The Zika outbreak no longer creates the same mobilization as short ago. Even the World Health Organizations (WHO) Emergency Committee has declared, in November, it does not consider the virus or microcephaly an international health emergency. However, regardless of the theme being or not in evidence, a group composed by experts, managers and representatives of the civil society is well focused combating the virus. It is the National Network of Zika Experts and Correlate Diseases (RENEZIKA). The initiatives proposal, formalized in May 2015, is to enhance the formulation and implementation of actions and policies to face the problem in Brazil.

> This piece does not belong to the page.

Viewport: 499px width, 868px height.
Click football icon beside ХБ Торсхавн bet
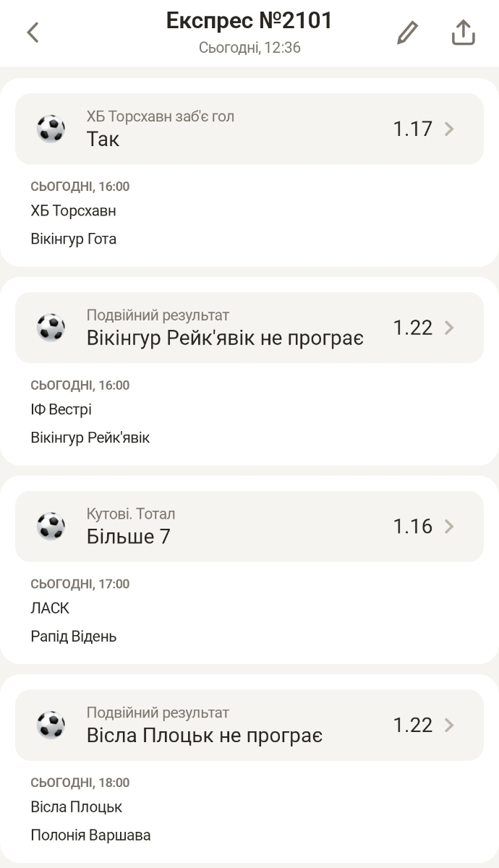click(x=51, y=129)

This will be particularly important during this new phase of the epidemic, despite not having the same media coverage as before. But is its worth remembering that around 10 thousand microcephaly cases have been reported and today we know the spectrum of congenital abnormalities caused by the disease is much wider, explains the General Coordinator of Health Technology Evaluation at the Health Ministry, Doctor Tazio Vanni, member of the RENEZIKA. At all, seven workgroups were formed to discuss themes as international partnerships and attention to women and children within the virus context for the next 12 months. This last debate is in fact, fundamental, since women are the most affected by the Zika outbreak.

According to the Health Ministry (MS), from January to early August, this year, around 197 thousand probable cases of Zika fever were reported in the Country, spread across over 2200 cities. Women are 67.3% of all these cases. The association between infected pregnant women and births with neurological changes, as microcephaly, reinforces the need to implement control measures in the Country to minimize the risk of transmission, especially among women, according to the Board.

For this reason, the work is focused in combatting the virus and prioritizes the female population. According to Dr. Tazio, there is an integrated guideline with three new elements. The first is that now, babies whose mothers were infected by the virus during pregnancy will be supervised until they are three years-old. Besides this, other malformations caused by the virus will be investigated, not only the head measurements. The third recommendation is that a second prenatal ultrasound is performed to identify neurological changes during pregnancy.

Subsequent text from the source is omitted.